Stored data entries ▸
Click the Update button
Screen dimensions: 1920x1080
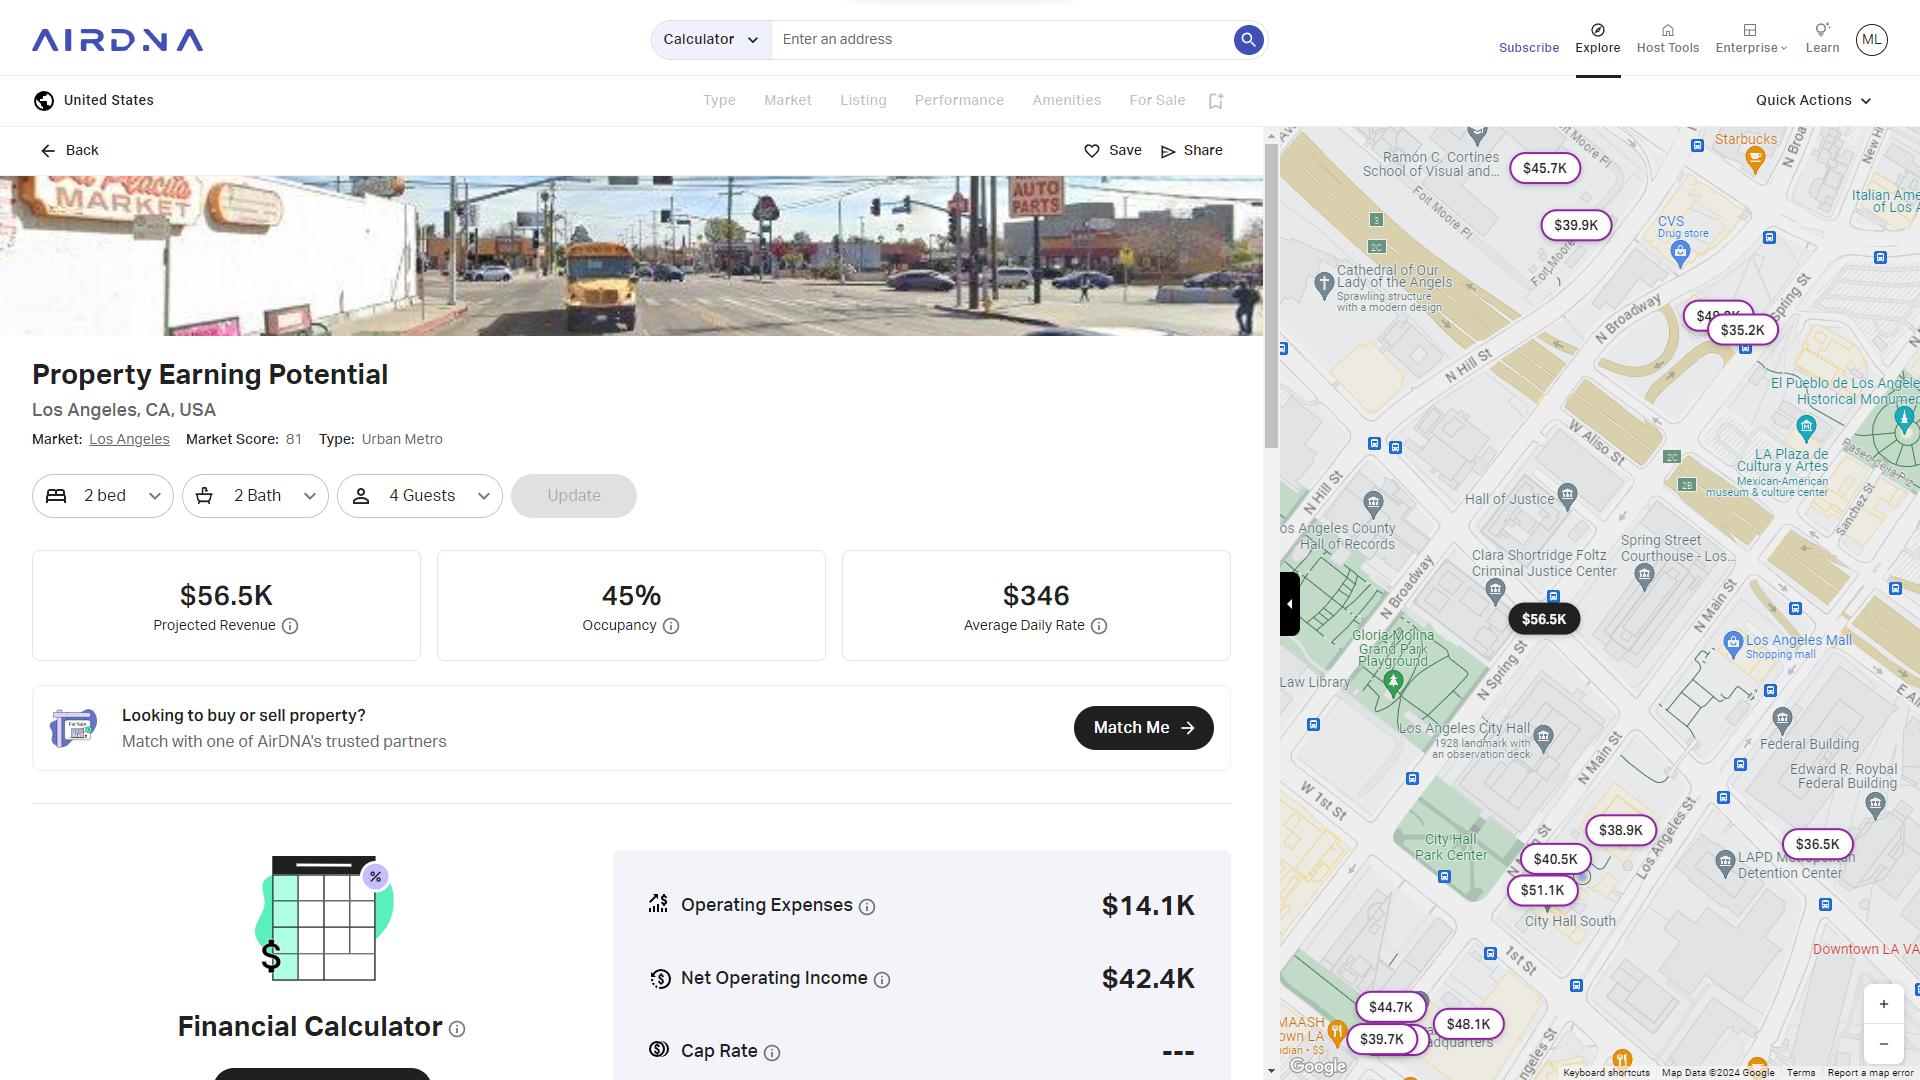tap(574, 495)
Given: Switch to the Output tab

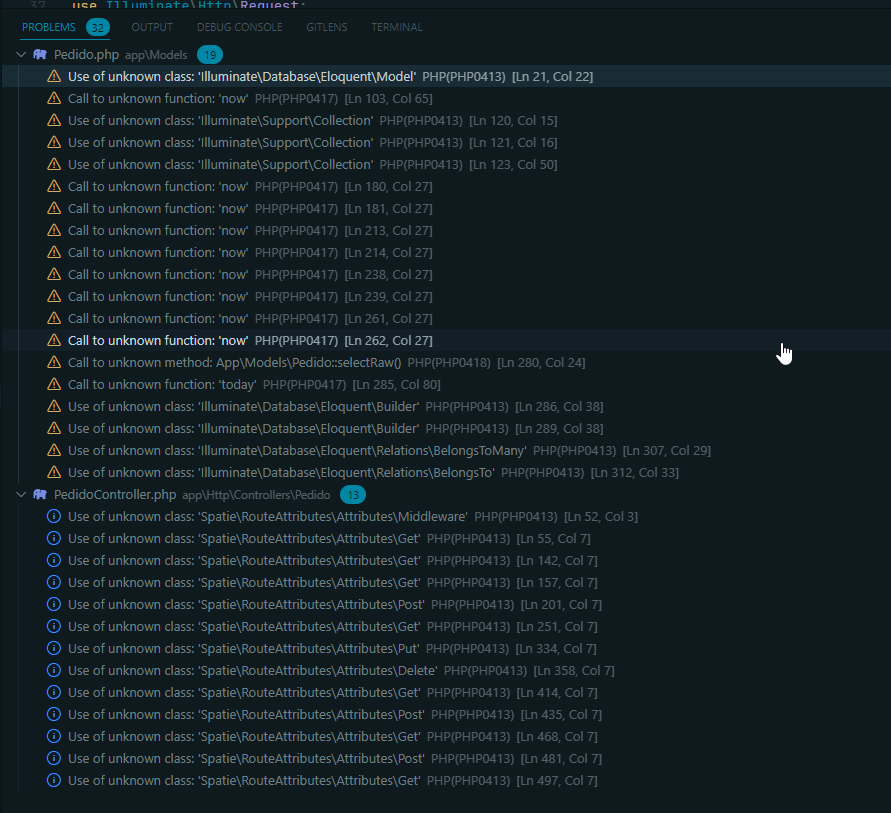Looking at the screenshot, I should (x=152, y=27).
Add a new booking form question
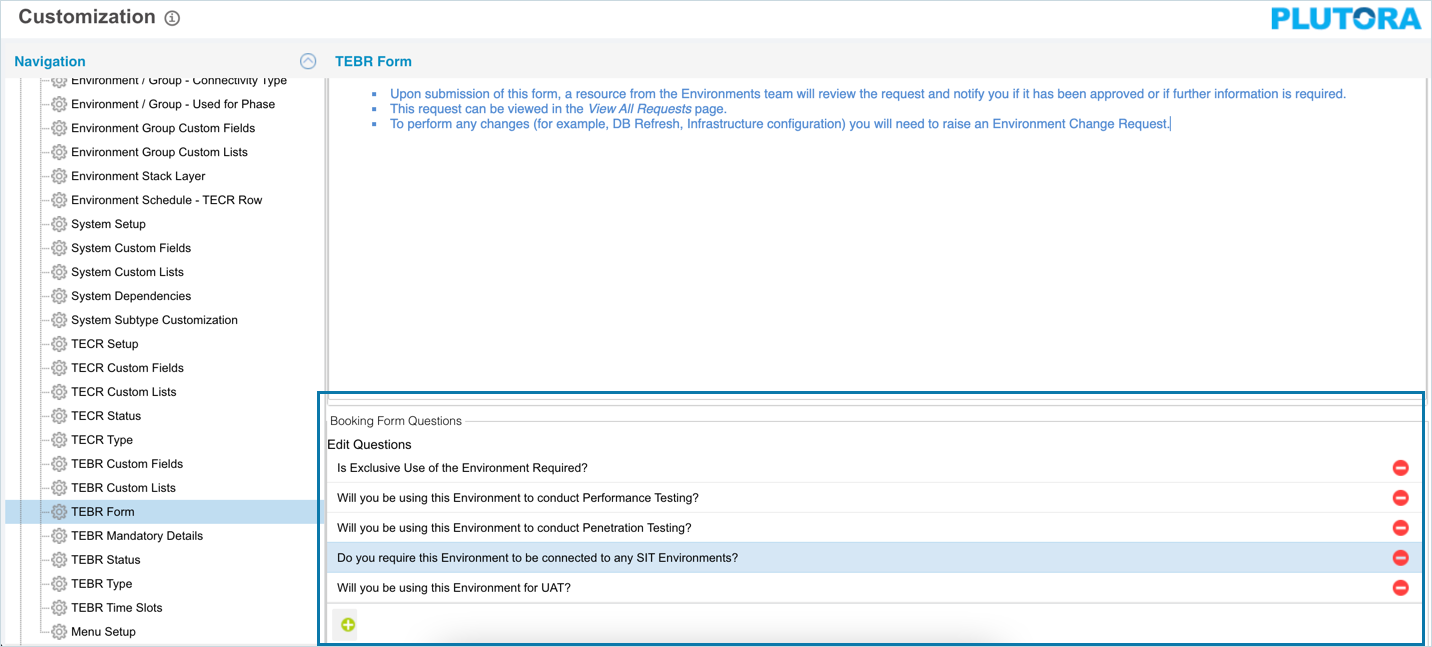Image resolution: width=1432 pixels, height=647 pixels. 348,625
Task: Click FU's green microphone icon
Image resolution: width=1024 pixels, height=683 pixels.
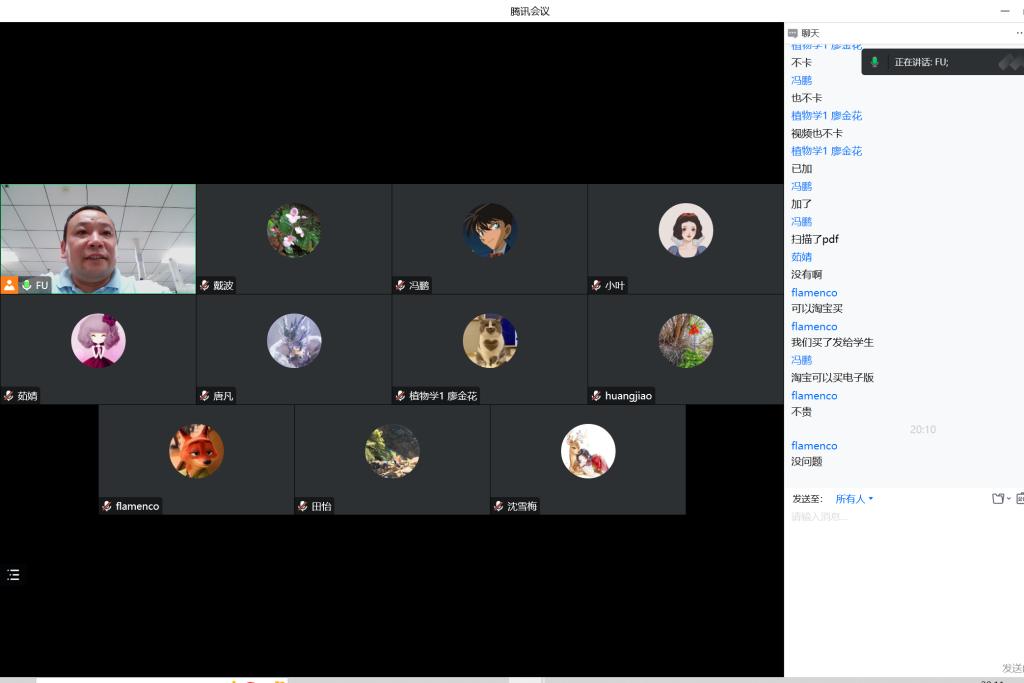Action: (x=26, y=285)
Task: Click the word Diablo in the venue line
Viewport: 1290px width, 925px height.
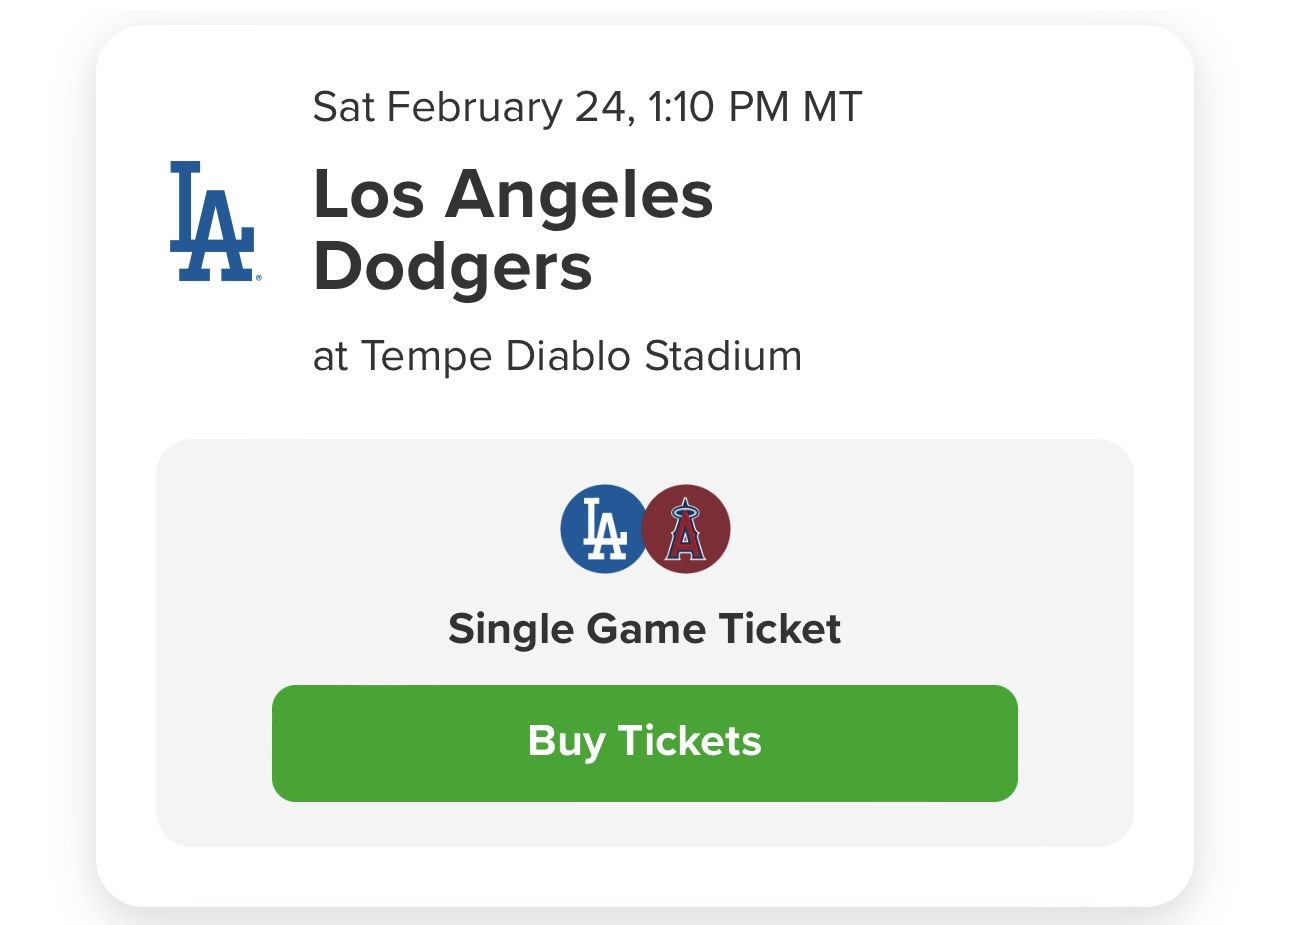Action: click(x=568, y=356)
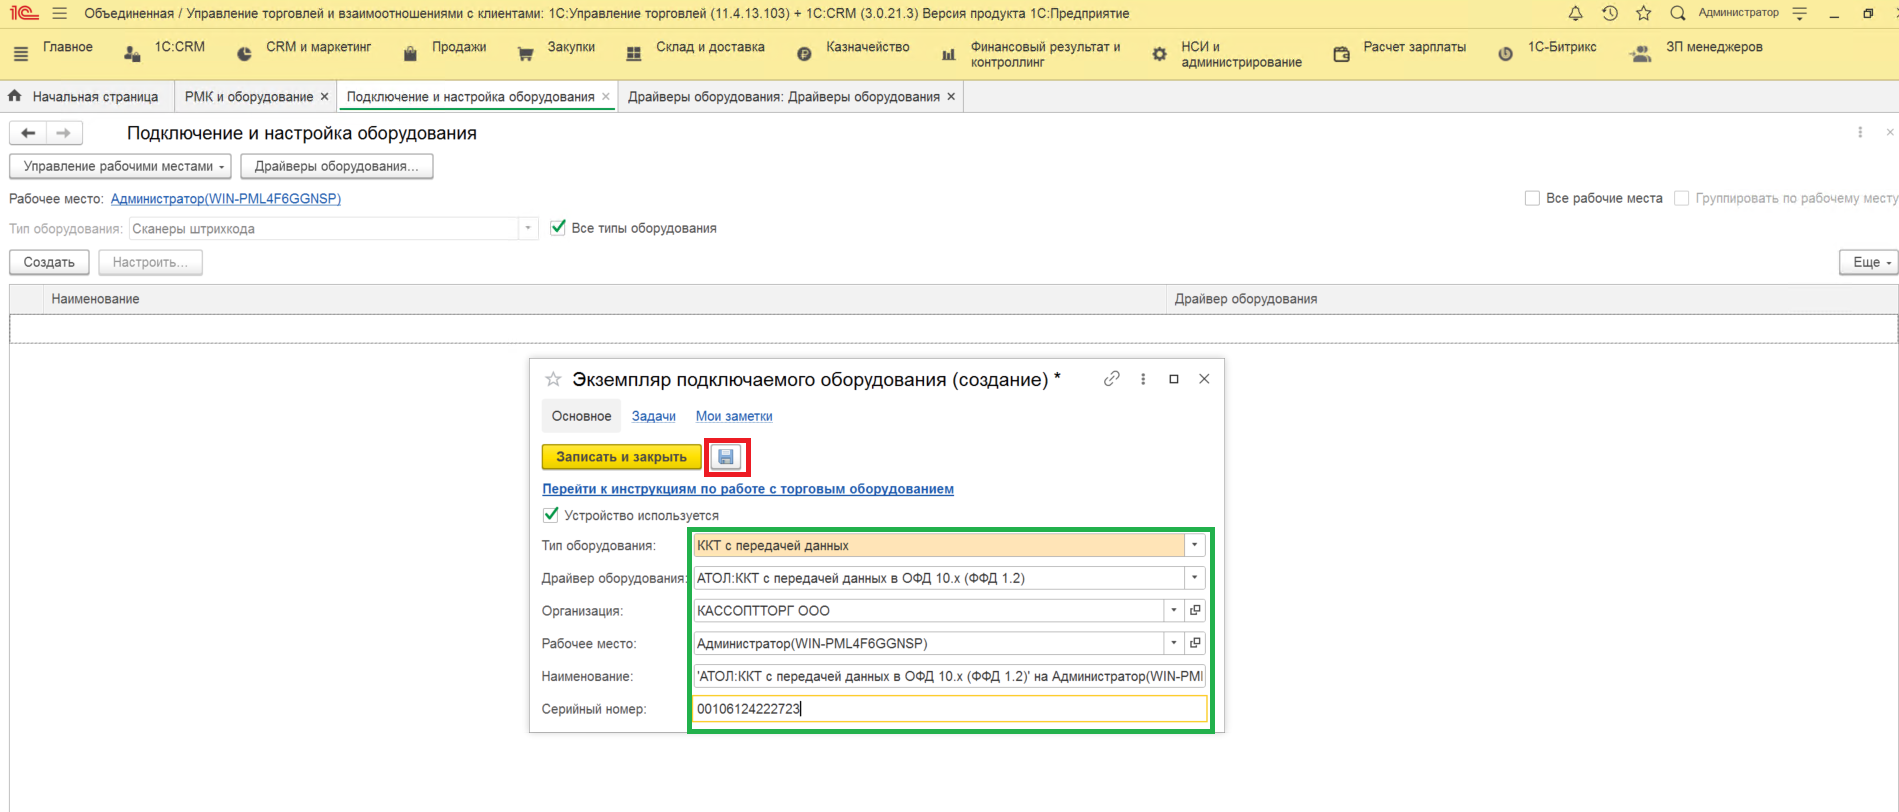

WHAT IS REQUIRED ▸
Transcribe the records above exactly, without images.

SOLUTION TO THIS TASK ▸
Click the Update button
Screen dimensions: 1920x1080
tap(574, 495)
Given: Switch to the Output tab

Looking at the screenshot, I should (x=152, y=27).
Add a new booking form question
Image resolution: width=1432 pixels, height=647 pixels. 348,625
Task: Click FU's green microphone icon
Image resolution: width=1024 pixels, height=683 pixels.
Action: (x=26, y=285)
Task: Click the word Diablo in the venue line
Viewport: 1290px width, 925px height.
Action: click(x=568, y=356)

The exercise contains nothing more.